The CPSU last week called out the pay deal offered to staff at the public service’s own industrial enforcer — which includes a 4.5 per cent pay rise without the winding back leave and other entitlements conditions — as a significant change from offers to other agencies because of what the union’s National Secretary Nadine Flood was the use of workforce cuts over the last 12 months to fund the pay offer.

The APSC’s offer is at the very top end of what other agencies have offered their staff in the present bargaining round with some bureaucrats offered as little as 0.5 per cent a year.
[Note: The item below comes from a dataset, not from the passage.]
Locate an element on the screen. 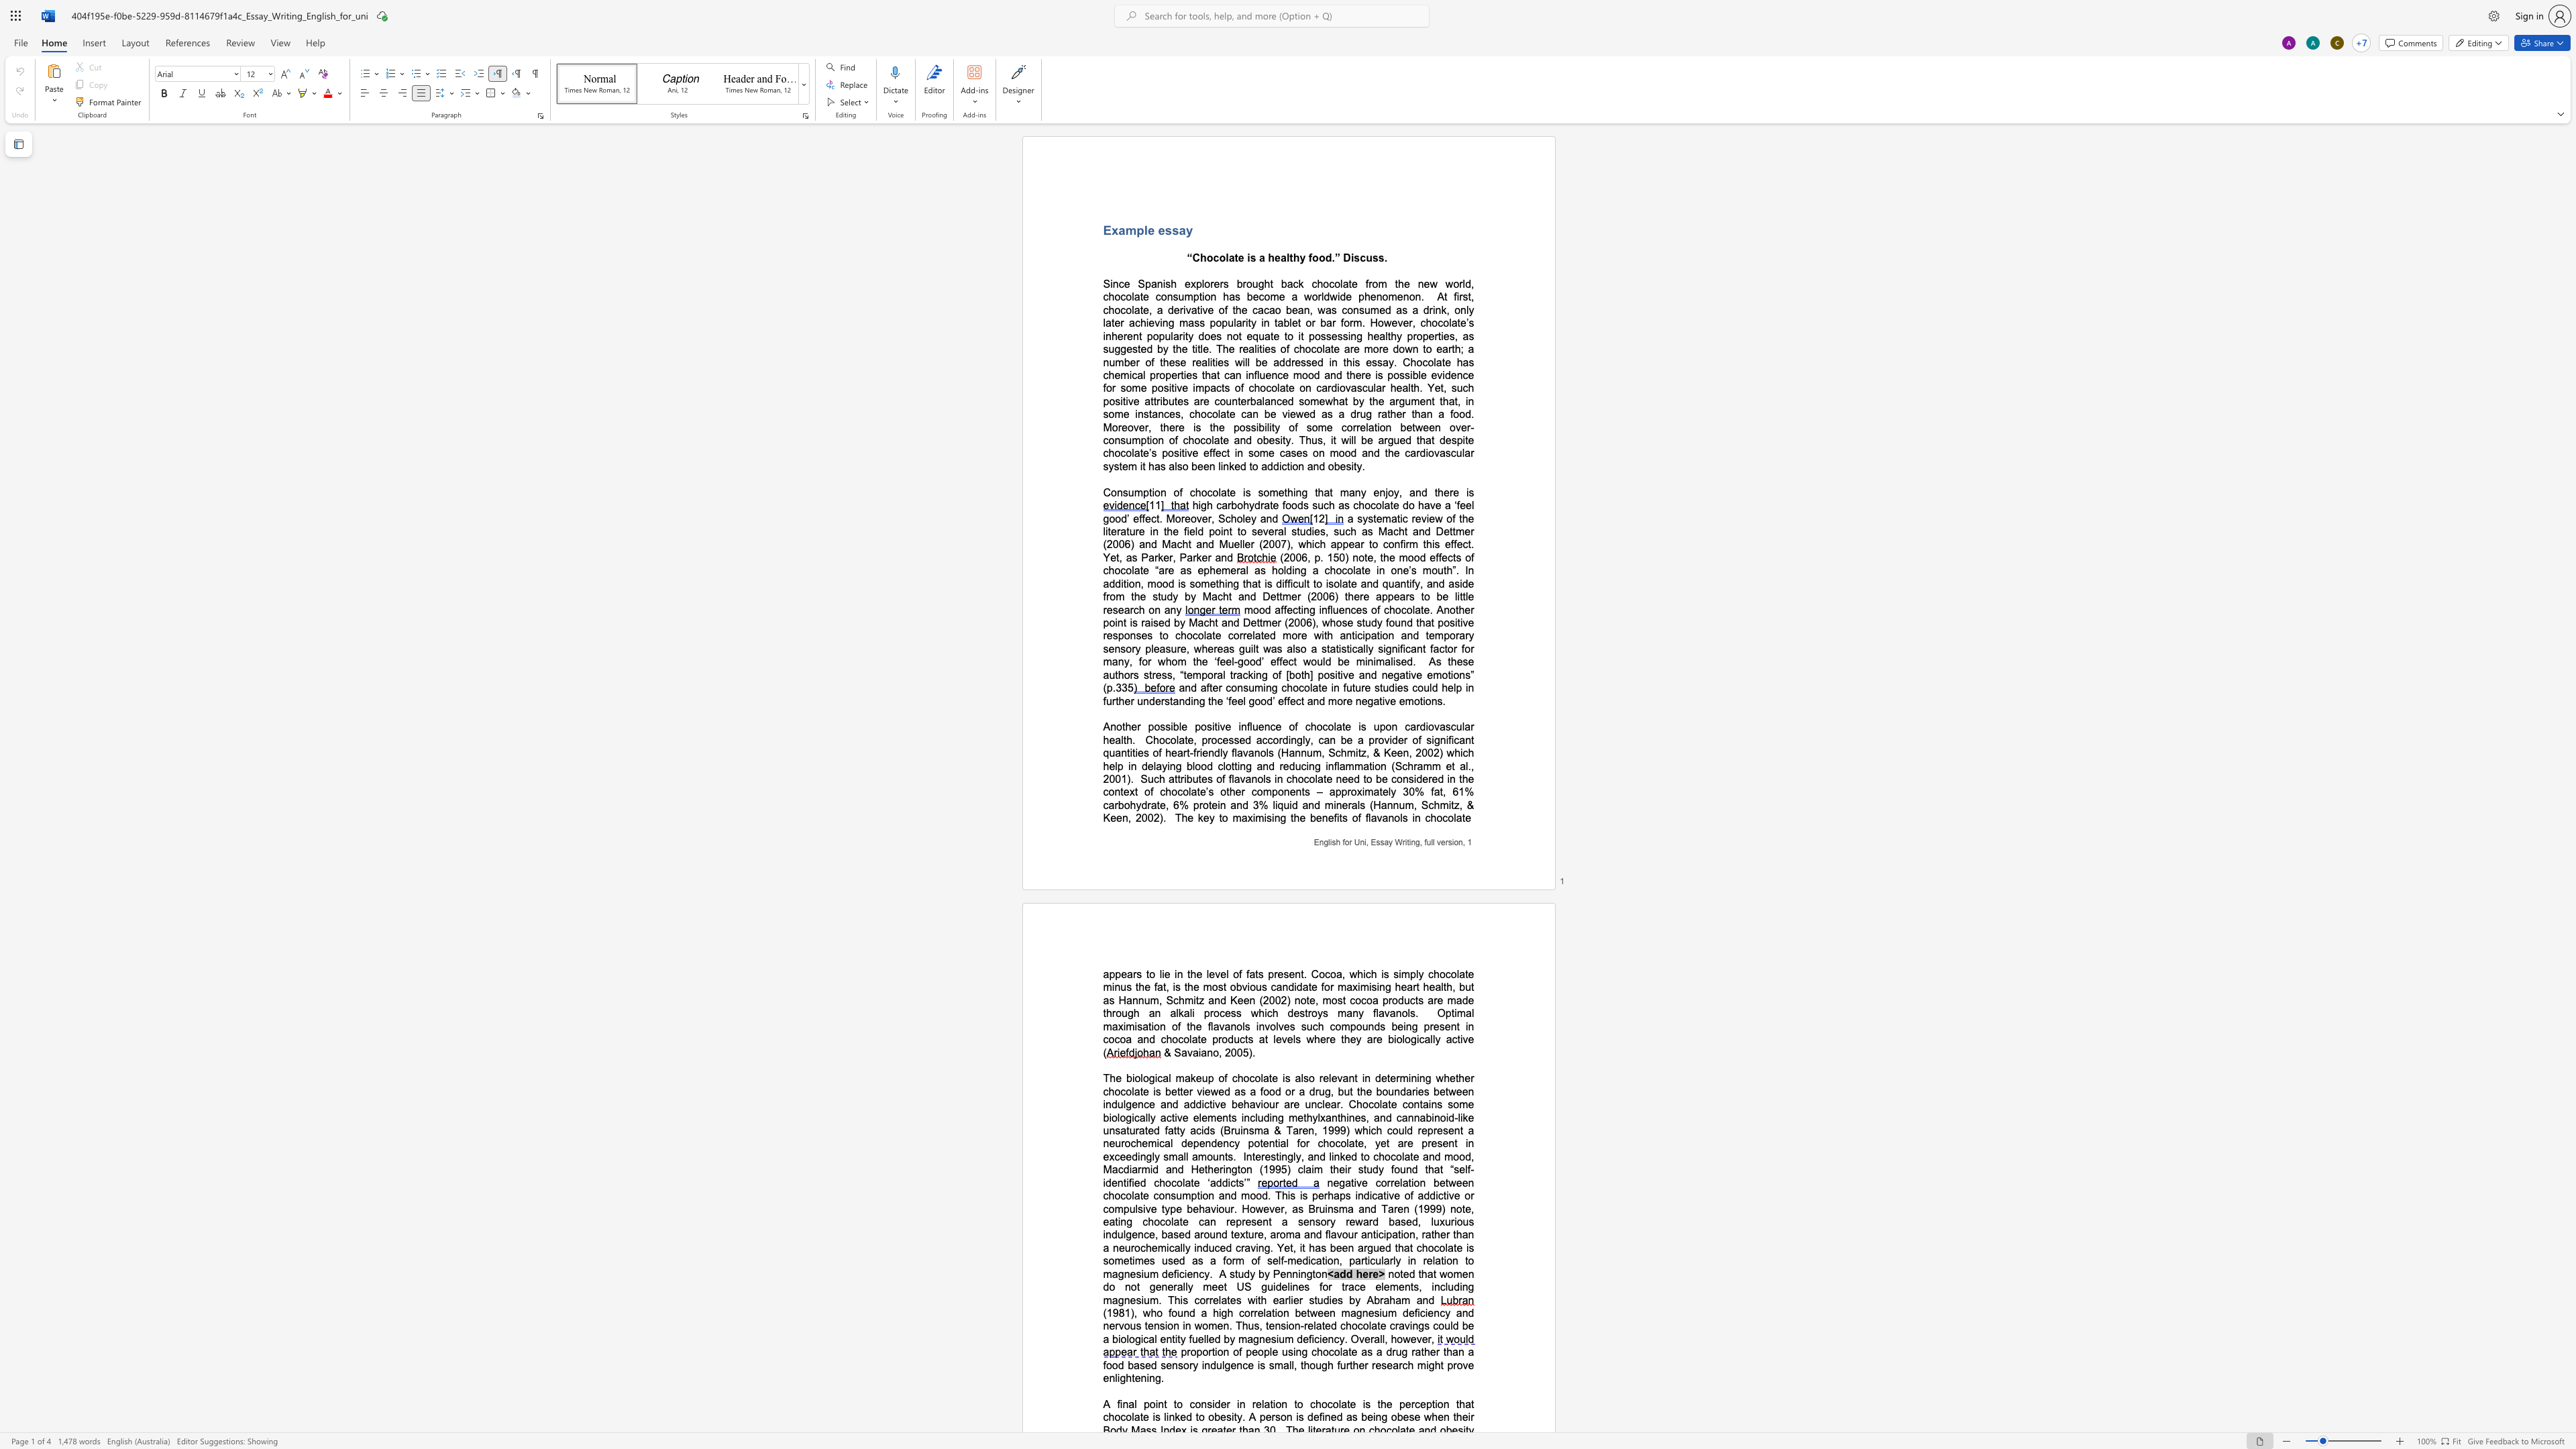 The image size is (2576, 1449). the space between the continuous character "t" and "e" in the text is located at coordinates (1345, 726).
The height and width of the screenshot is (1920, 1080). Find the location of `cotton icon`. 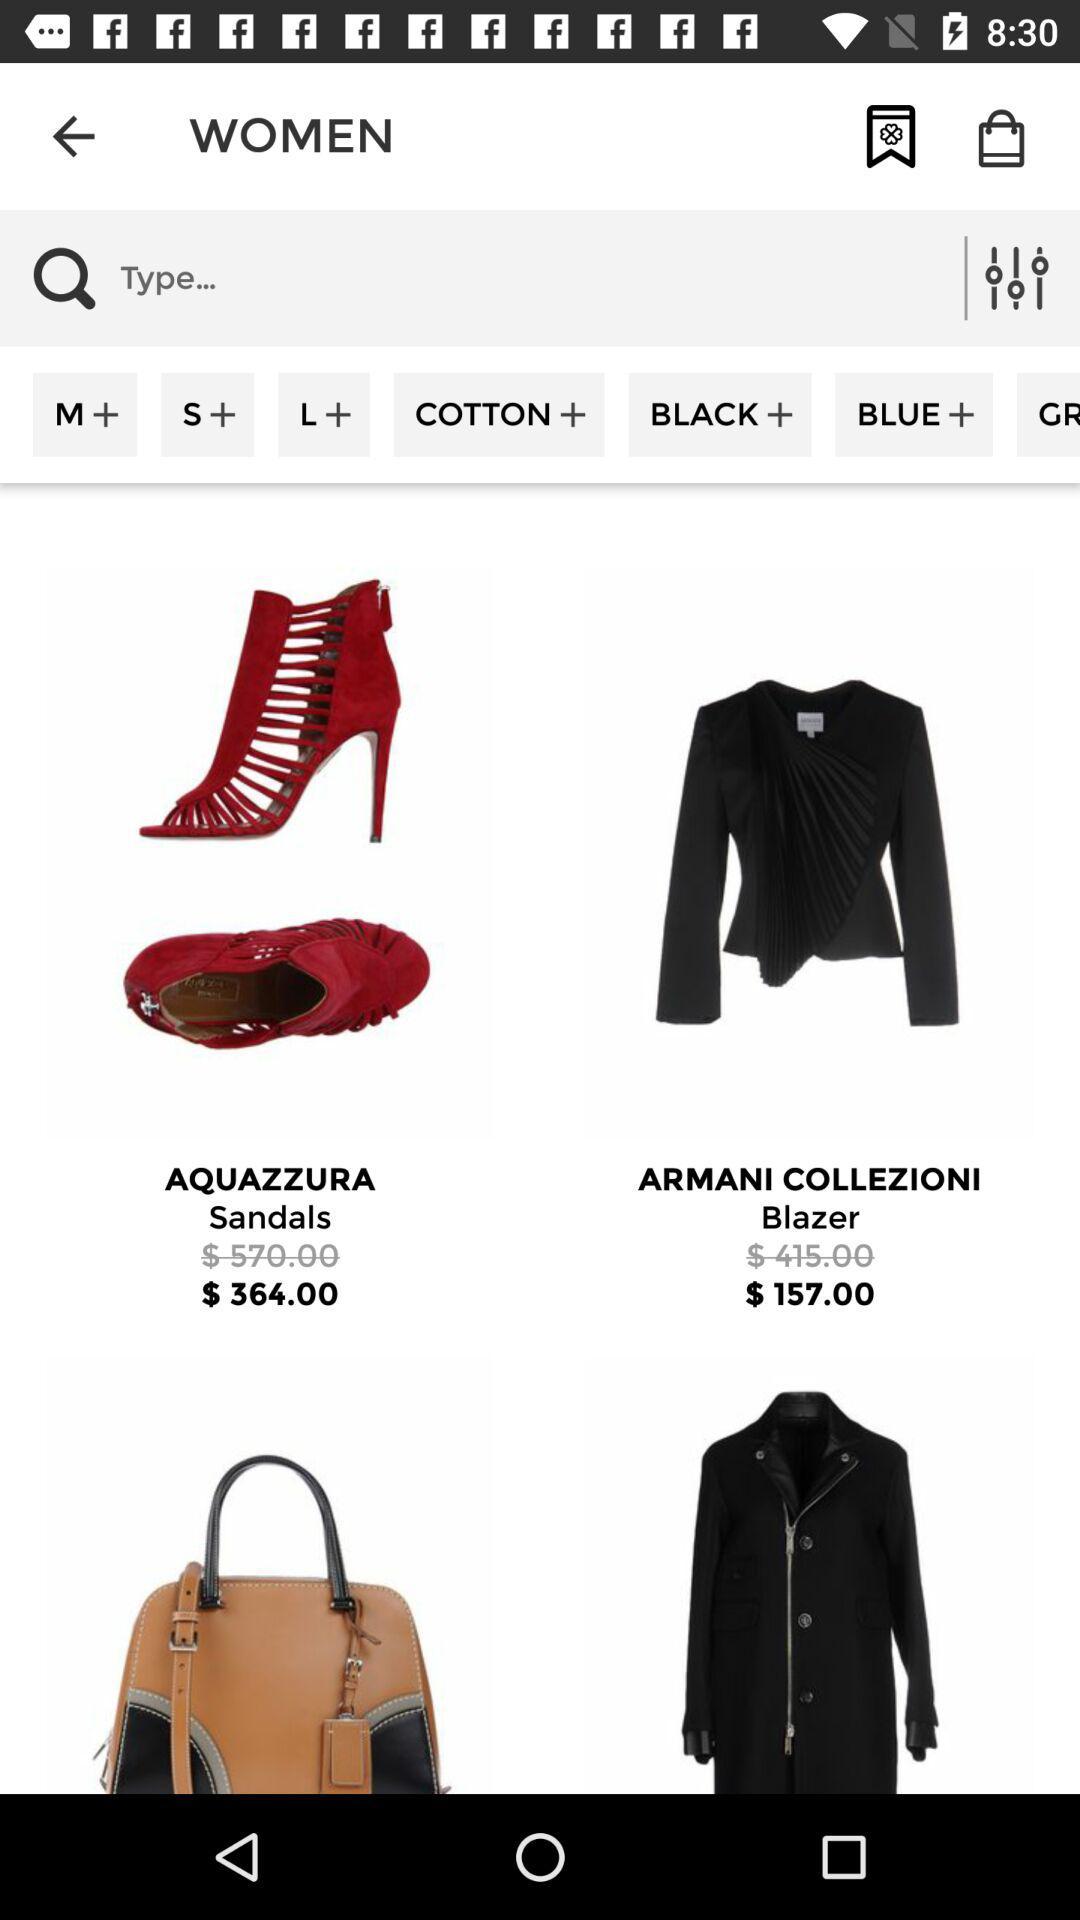

cotton icon is located at coordinates (498, 413).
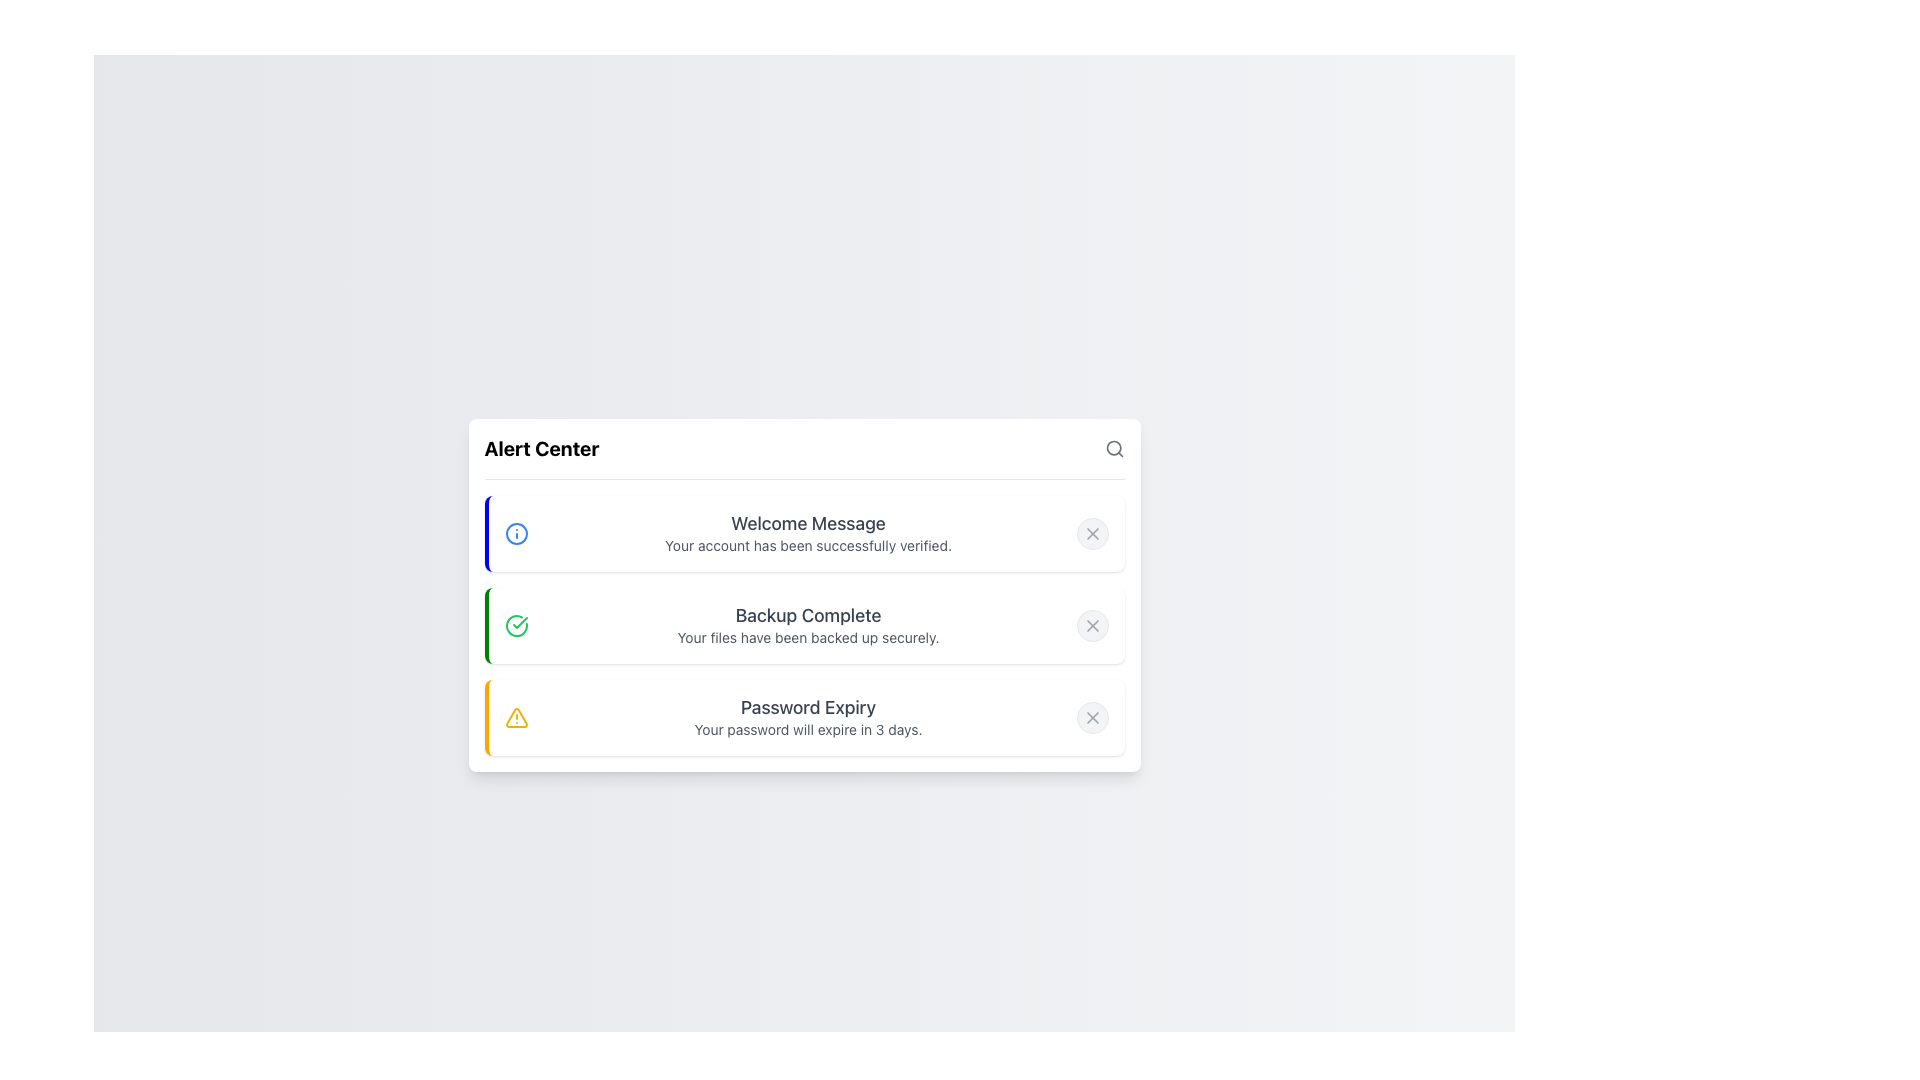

A number of other agencies have also tried to marginally extend working hours and prune back some leave and higher duties pay entitlements.

“This is a shift from the previous advice agencies have received from the APSC, as relayed to the CPSU across a number of the 87 active bargaining tables,” Ms Flood said last week.

But the APSC has now moved to try and counter that interpretation, with a spokesperson telling Government News that “workforce re-profiling and business re-engineering or restructuring have been available as productivity offsets for bargaining since the introduction of the Bargaining Policy in March 2014.”

Any notion of a real or perceived backdown by the APSC in the face of prolonged and escalating union action is clearly a sore point as both sides get to the pointy end of negotiations.

“There has been no shift in the government’s bargaining policy,” the APSC spokeswoman said.

“The [bargaining] policy states that “Genuine productivity gains are demonstrable, permanent improvements in the efficiency, effectiveness and/or output of employees, based on reform of work practices or conditions, resulting in measurable savings”. Enterprise Agreements must be funded from within Agencies[’] existing budgets.”

A key bone of contention is a push by the APSC to remove what it calls “restrictive work practices” — language that the CPSU is highly wary of because the union’s suspicion it could be used as a cover to move some employee conditions and rights now written in Enterprise Agreements over to less black-and-white workplace policy.

However the APSC and its head, John Lloyd, have importantly indicated a less constrained approach to acknowledging productivity gains bowled-up by agency chiefs to try and get a deal over the line.

“The Commissioner has advised agencies that he is prepared to consider a broader range of productivity initiatives than had previously been the case, particularly where those initiatives have not been able to be precisely quantified but would clearly result in a productivity gain,” the APSC spokesperson said.

“These would include, for example, removing restrictive working arrangements from agreements which, once implemented, would lead to cost savings, or initiatives to reduce unscheduled absences.”

Meanwhile, the APSC has outwardly defended its proposed pay deal to staff and said the “offer is not unique or unusual.”

The view from inside the APSC is a little more upbeat.

“This is a good pay offer—at the very top of what other agencies are offering,” the APSC wrote to its employees when outlining its bargaining position.